Brief :: Look through the records below, and whenever a line contains "swatch", copy it.

Data entries:
═══

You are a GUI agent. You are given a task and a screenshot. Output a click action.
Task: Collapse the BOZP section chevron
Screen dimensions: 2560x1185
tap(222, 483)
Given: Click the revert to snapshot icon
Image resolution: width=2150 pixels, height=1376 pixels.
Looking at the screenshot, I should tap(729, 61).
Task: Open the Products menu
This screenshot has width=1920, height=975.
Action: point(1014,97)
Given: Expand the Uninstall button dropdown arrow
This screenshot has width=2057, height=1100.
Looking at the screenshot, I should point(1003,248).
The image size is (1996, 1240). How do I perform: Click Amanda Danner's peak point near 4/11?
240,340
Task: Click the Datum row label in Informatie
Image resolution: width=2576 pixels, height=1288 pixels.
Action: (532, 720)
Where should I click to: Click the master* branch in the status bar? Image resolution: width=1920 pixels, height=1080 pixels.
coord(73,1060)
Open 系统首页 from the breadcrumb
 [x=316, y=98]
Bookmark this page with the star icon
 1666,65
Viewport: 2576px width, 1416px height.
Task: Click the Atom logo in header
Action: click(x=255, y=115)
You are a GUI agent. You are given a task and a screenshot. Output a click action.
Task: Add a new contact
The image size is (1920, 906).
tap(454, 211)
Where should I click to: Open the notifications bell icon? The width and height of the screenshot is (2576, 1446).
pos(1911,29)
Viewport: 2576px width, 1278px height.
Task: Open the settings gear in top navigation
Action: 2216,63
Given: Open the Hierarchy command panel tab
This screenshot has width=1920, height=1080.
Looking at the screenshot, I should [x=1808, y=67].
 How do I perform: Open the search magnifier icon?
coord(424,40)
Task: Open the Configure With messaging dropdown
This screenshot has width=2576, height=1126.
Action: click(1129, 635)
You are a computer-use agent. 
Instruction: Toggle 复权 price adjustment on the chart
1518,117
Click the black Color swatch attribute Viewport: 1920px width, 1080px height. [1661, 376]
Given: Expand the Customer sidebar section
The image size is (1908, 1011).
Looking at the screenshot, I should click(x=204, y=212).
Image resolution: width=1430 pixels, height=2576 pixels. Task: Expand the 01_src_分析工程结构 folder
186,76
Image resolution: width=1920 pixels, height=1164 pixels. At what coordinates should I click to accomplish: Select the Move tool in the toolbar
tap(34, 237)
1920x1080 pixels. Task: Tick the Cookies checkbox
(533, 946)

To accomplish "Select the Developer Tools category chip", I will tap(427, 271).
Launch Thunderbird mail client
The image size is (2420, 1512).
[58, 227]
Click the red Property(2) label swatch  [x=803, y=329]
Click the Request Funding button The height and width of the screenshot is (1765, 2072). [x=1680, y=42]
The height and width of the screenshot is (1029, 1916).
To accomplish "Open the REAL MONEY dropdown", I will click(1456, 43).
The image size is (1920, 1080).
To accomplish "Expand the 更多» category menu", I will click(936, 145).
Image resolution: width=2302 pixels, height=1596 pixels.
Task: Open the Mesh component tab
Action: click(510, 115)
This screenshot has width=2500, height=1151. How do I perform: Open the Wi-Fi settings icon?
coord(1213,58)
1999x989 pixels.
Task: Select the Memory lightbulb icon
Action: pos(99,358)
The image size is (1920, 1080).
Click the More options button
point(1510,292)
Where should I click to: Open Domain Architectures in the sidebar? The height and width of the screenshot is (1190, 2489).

═══

Solution for this problem ::
Click the black Color swatch attribute Viewport: 1920px width, 1080px height. [1661, 376]
Click the red Property(2) label swatch  [x=803, y=329]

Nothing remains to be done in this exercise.